Zeszliśmy do garażu, tam mamy palarnię, na schodach przypominałam sobie to czego mnie nauczył mój starszy kolega z pracy, pomimo iż pracował zupełnie w innym mieście, na d**gim końcu polski to jednak kolega, miło i mokro mi się zrobiło jak o tym myślałam ale nie dawałam tego do zrozumienia. Byliśmy już na dole, wyciągnęłam papierosy, poczęstowałam Andrzeja
- nie dziękuję, od 3 tygodni nie palę
- ok., ja, jeśli pozwolisz, zapalę
- oczywiście
Przypaliłam sobie papierosa, schowałam fajki do marynarki.
- więc co jest powodem dlaczego opuszczasz nasz zespół?
- pamiętasz Iwonę z ostatniego wspólnego wyjazdu?
- przepraszam ale niestety nie! Która to była? Z którego oddziału?
- żadnego oddziału, dziewczyna przez którą zachowałem się jak smarkacz.
- cycatka z basenu – krzyknęłam z wrażenia!
- tak, właśnie ta
- i co i co?
- spotkaliśmy się, jesteśmy razem, ...
... podjęliśmy decyzję o opuszczeniu kraju
- o matko, raptem pół roku było to temu a już chcesz uciekać z nią? Dobrze się znacie?
- tak bardzo, powiem ci w tajemnicy że udana z nas czwórka
- o cholera, ale mi namieszałeś, jak to czwórka?

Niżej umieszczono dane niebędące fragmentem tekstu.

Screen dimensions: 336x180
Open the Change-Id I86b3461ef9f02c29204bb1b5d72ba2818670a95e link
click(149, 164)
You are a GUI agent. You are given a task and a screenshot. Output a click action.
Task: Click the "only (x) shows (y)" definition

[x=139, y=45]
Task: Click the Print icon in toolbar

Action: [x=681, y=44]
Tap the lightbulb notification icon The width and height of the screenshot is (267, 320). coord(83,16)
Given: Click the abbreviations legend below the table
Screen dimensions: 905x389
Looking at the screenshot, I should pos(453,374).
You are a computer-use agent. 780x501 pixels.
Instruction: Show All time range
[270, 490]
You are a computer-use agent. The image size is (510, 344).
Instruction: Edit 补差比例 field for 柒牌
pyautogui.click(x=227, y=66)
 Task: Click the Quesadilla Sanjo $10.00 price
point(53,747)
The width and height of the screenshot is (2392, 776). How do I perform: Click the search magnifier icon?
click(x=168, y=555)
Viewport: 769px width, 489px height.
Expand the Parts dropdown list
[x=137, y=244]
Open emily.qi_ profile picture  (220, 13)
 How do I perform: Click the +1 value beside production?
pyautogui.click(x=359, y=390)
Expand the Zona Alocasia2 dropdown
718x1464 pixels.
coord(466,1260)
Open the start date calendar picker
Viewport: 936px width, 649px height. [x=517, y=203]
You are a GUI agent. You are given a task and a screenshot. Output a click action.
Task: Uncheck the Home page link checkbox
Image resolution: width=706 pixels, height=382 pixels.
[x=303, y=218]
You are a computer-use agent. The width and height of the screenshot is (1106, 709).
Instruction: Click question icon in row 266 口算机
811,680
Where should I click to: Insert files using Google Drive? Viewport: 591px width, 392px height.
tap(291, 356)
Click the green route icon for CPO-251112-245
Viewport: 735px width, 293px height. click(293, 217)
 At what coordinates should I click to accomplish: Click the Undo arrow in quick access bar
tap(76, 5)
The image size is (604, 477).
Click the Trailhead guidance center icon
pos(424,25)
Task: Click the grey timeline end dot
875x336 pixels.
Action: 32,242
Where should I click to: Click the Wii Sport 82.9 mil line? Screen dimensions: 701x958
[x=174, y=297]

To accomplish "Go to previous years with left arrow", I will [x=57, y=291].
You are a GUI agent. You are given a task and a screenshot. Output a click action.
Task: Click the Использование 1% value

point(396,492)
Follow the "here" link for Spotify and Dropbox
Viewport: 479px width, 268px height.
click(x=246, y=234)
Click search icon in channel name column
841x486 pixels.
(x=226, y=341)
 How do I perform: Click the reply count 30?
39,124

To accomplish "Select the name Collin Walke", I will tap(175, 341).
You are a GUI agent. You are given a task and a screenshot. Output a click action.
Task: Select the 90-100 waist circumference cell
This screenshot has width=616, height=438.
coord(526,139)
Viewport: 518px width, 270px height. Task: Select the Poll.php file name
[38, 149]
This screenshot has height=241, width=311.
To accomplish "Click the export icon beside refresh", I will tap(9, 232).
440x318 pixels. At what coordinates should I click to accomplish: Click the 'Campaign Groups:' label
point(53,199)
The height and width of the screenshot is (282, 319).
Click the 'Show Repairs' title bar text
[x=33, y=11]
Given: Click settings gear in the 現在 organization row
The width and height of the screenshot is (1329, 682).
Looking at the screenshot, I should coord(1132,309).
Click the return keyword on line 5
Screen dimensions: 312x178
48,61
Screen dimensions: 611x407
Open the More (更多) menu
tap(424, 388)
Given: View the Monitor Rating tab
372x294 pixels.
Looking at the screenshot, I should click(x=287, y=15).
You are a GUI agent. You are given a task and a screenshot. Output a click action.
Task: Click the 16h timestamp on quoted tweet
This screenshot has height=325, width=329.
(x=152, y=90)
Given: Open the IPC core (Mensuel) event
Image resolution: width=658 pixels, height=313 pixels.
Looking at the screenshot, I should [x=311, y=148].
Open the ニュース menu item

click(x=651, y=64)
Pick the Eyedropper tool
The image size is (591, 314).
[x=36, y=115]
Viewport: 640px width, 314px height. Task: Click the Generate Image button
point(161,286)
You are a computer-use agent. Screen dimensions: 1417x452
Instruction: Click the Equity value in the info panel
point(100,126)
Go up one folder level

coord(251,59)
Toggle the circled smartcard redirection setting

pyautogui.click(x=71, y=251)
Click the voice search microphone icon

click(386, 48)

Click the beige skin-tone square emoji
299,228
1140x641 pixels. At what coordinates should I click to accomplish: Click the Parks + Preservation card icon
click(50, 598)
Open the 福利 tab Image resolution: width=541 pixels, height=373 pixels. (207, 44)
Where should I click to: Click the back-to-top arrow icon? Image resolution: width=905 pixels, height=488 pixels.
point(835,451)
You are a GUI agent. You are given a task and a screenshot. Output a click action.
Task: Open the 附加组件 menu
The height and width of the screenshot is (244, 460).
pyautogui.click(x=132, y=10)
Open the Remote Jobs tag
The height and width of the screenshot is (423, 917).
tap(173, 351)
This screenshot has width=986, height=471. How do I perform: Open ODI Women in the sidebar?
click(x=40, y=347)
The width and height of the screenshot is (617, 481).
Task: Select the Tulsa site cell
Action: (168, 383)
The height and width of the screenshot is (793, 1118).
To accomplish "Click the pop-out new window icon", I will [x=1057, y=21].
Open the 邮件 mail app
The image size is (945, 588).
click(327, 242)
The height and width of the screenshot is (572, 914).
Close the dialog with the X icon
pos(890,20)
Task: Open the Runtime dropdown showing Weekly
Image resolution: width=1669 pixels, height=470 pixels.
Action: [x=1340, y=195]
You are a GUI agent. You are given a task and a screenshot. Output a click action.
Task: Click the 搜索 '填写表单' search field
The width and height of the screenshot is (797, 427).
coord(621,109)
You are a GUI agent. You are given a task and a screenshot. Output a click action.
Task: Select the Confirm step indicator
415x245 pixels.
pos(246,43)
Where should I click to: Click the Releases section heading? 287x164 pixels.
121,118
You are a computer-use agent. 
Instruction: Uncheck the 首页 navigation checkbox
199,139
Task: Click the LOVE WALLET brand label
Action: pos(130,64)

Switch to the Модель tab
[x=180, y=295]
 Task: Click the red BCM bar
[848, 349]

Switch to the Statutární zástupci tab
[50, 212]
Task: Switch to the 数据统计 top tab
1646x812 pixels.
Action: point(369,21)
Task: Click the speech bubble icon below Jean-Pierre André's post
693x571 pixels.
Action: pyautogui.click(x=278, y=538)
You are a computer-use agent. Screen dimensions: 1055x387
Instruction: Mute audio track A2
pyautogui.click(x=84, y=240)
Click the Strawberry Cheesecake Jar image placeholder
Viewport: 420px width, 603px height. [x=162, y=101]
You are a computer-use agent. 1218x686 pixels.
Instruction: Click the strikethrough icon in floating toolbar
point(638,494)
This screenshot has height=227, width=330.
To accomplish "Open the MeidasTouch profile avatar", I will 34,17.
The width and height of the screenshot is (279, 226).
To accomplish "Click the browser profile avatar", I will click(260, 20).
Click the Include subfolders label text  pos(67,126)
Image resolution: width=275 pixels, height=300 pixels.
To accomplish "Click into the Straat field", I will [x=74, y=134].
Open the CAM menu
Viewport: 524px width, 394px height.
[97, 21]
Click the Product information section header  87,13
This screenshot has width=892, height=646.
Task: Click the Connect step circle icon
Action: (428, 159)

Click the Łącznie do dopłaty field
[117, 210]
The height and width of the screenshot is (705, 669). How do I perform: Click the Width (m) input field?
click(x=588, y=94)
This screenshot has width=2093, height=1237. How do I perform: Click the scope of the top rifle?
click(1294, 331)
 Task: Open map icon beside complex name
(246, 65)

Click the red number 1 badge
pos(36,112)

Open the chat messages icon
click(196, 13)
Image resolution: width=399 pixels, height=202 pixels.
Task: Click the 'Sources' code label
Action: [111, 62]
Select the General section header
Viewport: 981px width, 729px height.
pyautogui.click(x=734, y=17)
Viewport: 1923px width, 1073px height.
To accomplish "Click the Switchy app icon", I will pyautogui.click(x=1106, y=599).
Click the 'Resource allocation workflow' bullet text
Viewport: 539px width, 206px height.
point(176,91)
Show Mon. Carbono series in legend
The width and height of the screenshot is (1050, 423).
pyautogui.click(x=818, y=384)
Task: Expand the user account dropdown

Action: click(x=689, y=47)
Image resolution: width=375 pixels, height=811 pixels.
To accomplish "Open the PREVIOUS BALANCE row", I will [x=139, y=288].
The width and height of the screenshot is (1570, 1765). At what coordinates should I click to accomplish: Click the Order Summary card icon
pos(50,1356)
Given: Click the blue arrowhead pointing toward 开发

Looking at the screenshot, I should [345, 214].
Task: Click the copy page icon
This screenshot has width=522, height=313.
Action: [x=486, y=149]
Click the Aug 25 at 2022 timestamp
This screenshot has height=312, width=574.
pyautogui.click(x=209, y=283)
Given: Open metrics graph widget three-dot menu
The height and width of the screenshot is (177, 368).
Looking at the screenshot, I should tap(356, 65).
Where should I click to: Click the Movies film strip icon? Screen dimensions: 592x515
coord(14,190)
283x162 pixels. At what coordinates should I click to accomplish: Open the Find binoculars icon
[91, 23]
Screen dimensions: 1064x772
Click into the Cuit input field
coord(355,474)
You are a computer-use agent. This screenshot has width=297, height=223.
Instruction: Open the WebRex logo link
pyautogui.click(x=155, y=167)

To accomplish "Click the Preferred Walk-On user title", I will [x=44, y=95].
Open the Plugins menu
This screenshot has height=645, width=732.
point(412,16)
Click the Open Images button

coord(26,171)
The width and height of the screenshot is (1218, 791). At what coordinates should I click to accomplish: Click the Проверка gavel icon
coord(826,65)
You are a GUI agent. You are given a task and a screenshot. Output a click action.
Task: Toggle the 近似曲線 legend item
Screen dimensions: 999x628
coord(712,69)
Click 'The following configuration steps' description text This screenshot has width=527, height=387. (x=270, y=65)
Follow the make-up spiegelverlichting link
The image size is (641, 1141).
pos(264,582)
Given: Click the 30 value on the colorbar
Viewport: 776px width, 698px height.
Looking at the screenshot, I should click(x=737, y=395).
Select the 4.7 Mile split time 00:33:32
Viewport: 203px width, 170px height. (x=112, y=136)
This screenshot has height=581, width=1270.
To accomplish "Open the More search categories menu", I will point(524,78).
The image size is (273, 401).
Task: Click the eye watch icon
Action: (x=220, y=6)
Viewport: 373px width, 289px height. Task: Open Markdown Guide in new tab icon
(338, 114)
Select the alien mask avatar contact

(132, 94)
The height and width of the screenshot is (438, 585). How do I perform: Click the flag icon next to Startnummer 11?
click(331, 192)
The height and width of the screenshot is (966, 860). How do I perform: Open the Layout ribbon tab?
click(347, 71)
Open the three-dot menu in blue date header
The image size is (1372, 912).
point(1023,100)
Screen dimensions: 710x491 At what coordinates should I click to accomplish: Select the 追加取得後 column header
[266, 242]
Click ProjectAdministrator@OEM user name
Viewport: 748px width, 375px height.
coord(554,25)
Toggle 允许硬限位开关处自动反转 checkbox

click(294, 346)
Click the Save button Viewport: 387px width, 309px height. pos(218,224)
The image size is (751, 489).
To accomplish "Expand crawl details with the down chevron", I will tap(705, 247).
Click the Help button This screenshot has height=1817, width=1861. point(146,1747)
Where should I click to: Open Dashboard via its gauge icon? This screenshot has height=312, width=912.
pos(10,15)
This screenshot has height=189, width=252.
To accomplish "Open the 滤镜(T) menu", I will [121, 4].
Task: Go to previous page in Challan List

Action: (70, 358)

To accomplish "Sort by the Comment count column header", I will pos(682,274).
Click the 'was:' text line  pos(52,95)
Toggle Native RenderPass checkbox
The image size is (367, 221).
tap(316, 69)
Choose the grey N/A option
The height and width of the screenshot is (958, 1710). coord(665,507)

Czegoś tu nie rozumiem, powiedź mi konkretnie wszystko bo mnie tak ciekawość zżera że zaraz zwariuję!!!
- długo by opowiadać, aż tyle czasu nie mam, ale jak chcesz możemy się spotkać, oczywiście oficjalnie ja z żonką ty z mężem, wyjdziemy gdzieś na kolację pogadamy i opowiem ci wszystko co było i co jest
- masakra jakaś, ale będę miała zagwostkę – zgasiłam papierosa i już chciałam wracać do pokoju
- Aga, ja już nie wchodzę na górę, złapałem się troszkę z naczelnym i wolałbym już jechać, zresztą się spieszę
- szkoda że musisz już jechać, chciałam z tobą porozmawiać, zamienić kilka słów no i podziękować ci
- za co podziękować?
- oj już ty wiesz za co?
- nie rozumiem? – był bardzo zdziwiony
- nauczyłeś mnie przec…, przerwał mi w połowie słowa
- daj spokój, tak naprawdę sama się nauczyłaś
- ale dzięki tobie
- nie dzięki mnie tylko jemu – wskazał na swoje krocze i uśmiechnął się – muszę już jechać, spieszę się, pocałował mój policzek i udał się w kierunku samochodu
- Andrzej – powiedziałam głośniej – i ruszałam w jego kierunku, wsiadał już do samochodu – zaczekaj, skierowałam swoje kroki w kierunki drzwi pasażera, złapałam za klamkę, drzwi się otworzyły, wsiadłam do środka, zamknęłam za sobą drzwi, Andrzej też ...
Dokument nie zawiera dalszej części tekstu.